Material: documents and screenshots with pointing entries
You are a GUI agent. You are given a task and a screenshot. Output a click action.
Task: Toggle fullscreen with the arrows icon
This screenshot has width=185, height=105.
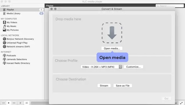coord(181,103)
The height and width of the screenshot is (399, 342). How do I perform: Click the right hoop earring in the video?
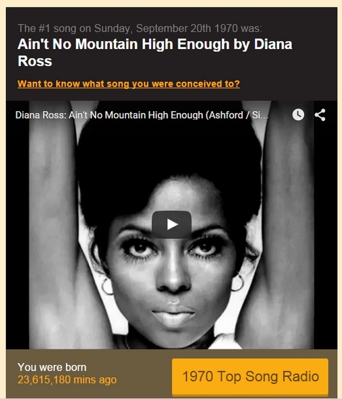click(238, 283)
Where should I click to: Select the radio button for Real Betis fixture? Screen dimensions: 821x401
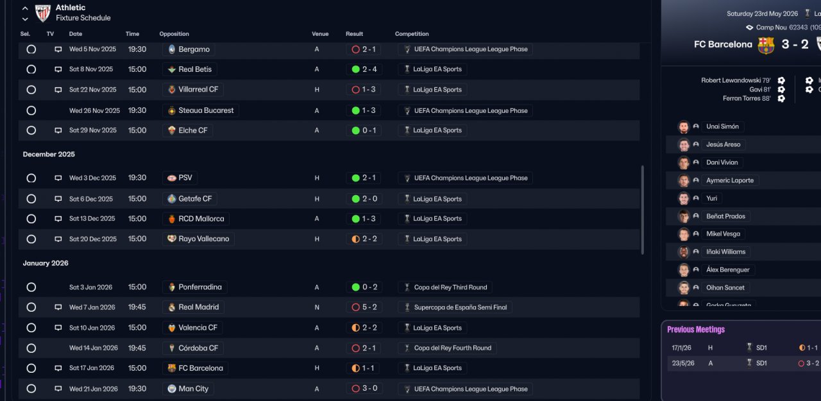31,69
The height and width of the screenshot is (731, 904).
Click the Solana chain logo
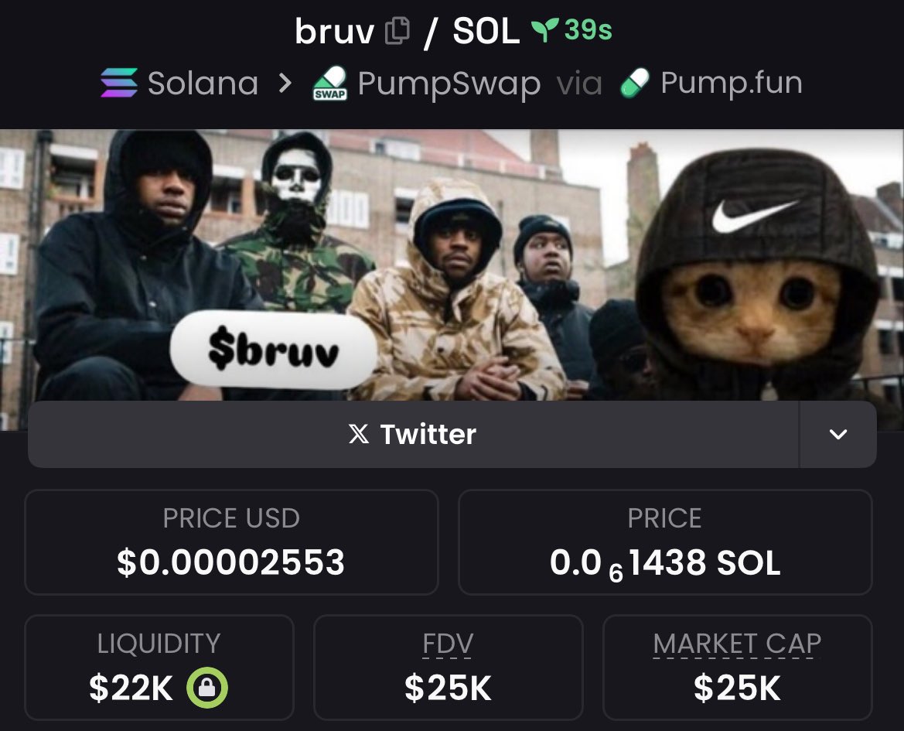(x=119, y=83)
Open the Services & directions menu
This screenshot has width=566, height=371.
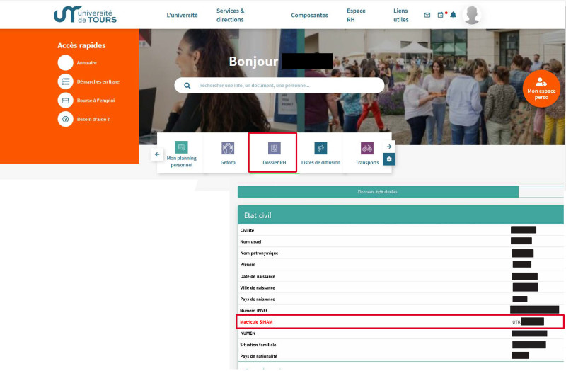[231, 15]
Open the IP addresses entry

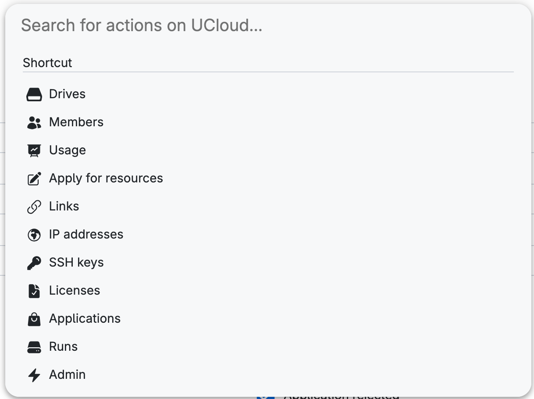pyautogui.click(x=86, y=234)
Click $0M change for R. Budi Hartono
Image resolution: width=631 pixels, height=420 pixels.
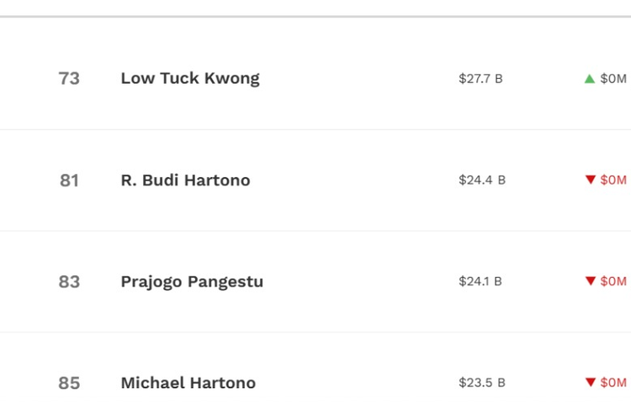pyautogui.click(x=613, y=180)
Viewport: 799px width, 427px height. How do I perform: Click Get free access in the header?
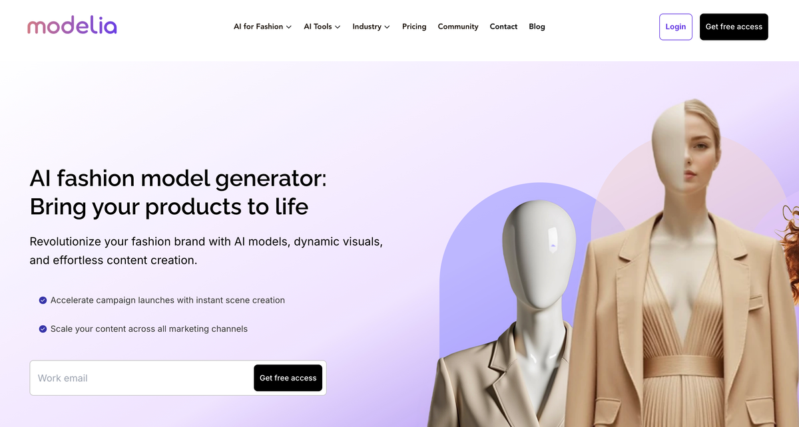[x=734, y=27]
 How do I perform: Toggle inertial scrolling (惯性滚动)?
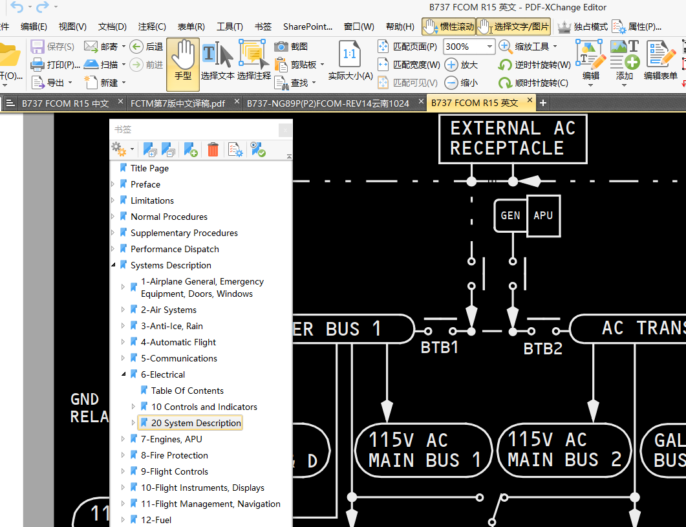coord(449,27)
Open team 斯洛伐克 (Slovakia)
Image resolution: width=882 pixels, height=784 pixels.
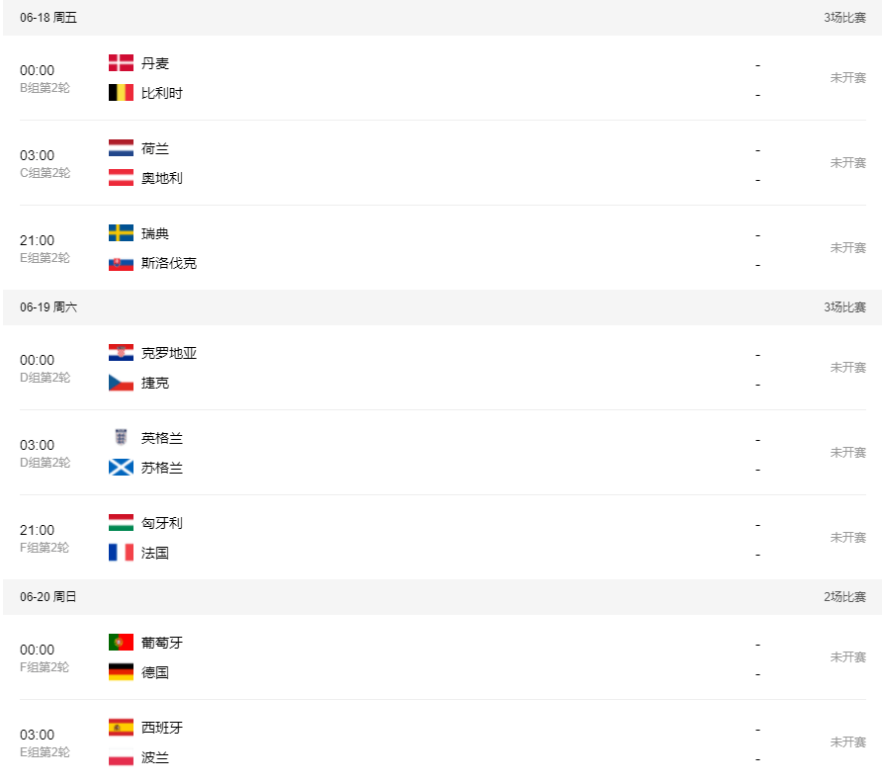pos(169,263)
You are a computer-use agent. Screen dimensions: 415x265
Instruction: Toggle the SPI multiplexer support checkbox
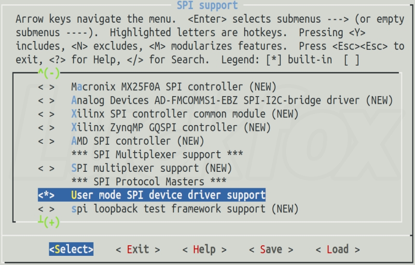[46, 168]
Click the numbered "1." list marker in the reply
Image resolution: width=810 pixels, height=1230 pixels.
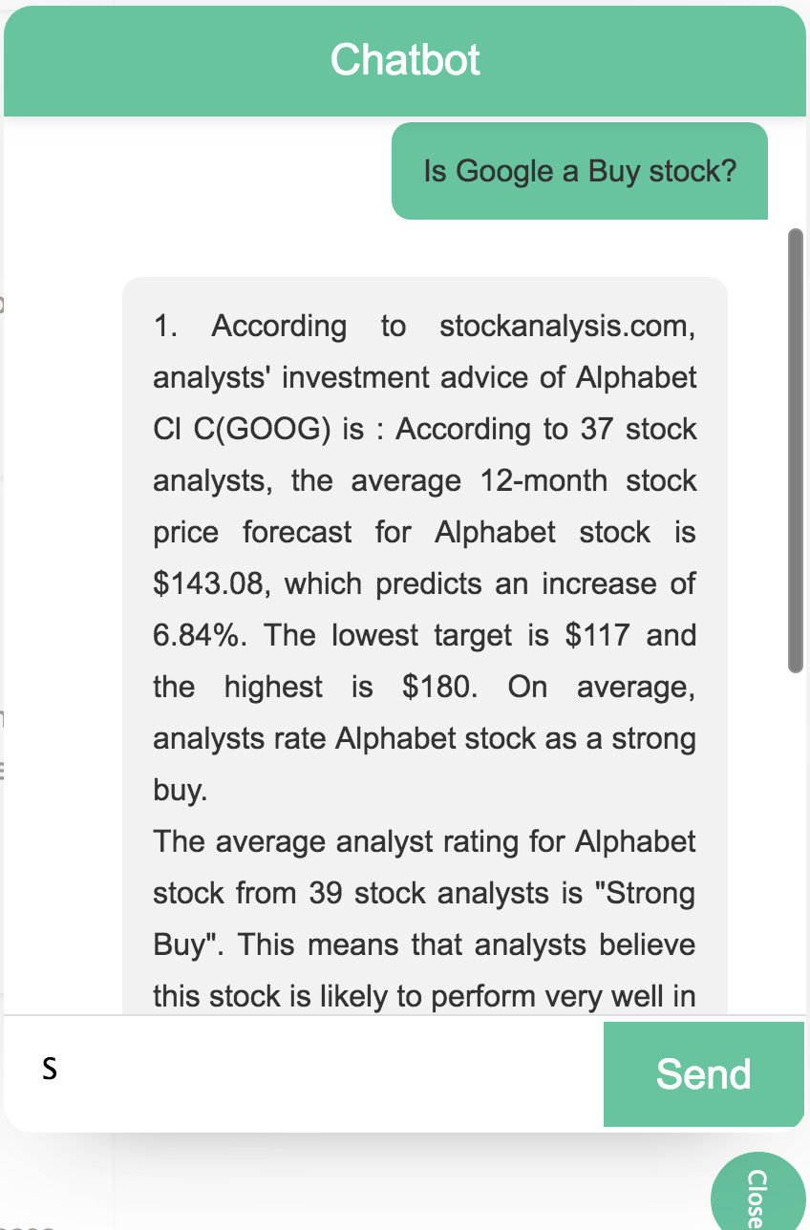click(x=166, y=327)
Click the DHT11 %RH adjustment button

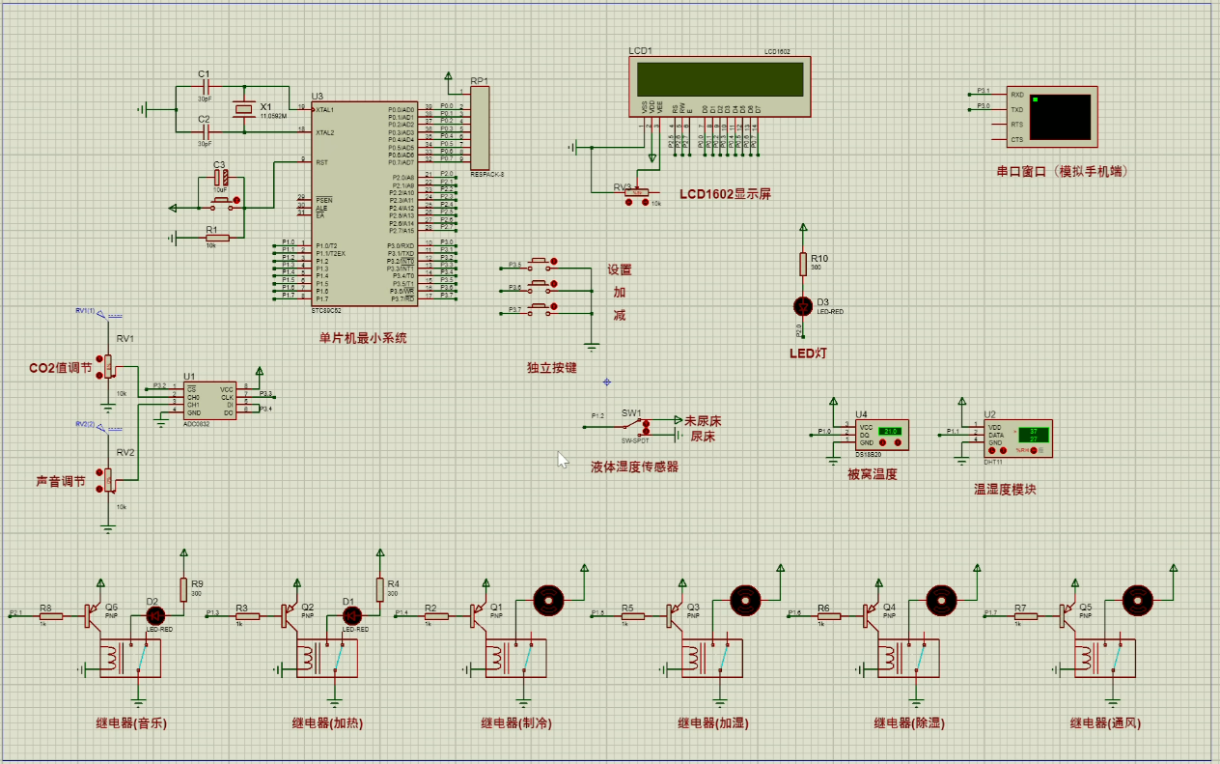[x=1034, y=451]
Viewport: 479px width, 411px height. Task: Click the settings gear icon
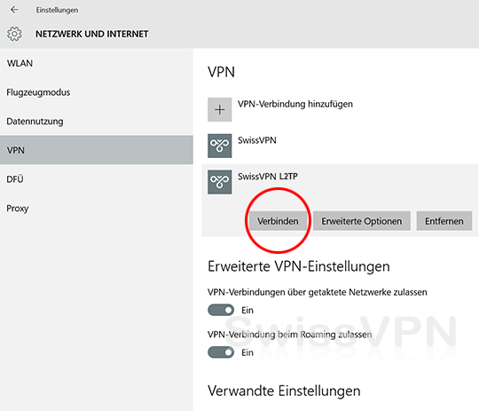pos(14,34)
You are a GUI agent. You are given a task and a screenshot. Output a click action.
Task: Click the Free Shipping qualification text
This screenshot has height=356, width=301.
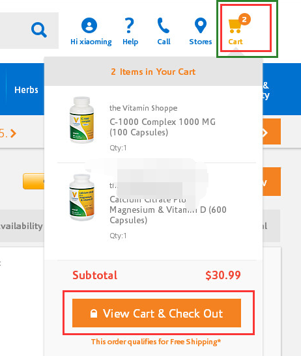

GIVEN EXERCISE – Starting at the beginning of the material and ending at the line that contains "[x=734, y=27]", write out each line as a string in a JSON list, one string per line, with blank lines skipped and the pictures left out.

SOLVED EXERCISE –
[
  "You are a GUI agent. You are given a task and a screenshot. Output a click action.",
  "Task: Toggle fullscreen with the arrows icon",
  "This screenshot has width=185, height=105.",
  "coord(181,103)",
  "The height and width of the screenshot is (399, 342). How do I perform: Click the right hoop earring in the video?",
  "click(238, 283)",
  "Where should I click to: Select the radio button for Real Betis fixture? Screen dimensions: 821x401",
  "31,69",
  "The height and width of the screenshot is (731, 904).",
  "Click the Solana chain logo",
  "(x=119, y=83)",
  "Open the Services & directions menu",
  "This screenshot has width=566, height=371.",
  "[231, 15]",
  "Open the IP addresses entry",
  "pyautogui.click(x=86, y=234)",
  "Click $0M change for R. Budi Hartono",
  "Image resolution: width=631 pixels, height=420 pixels.",
  "pyautogui.click(x=613, y=180)",
  "Viewport: 799px width, 427px height. How do I perform: Click Get free access in the header?",
  "[x=734, y=27]"
]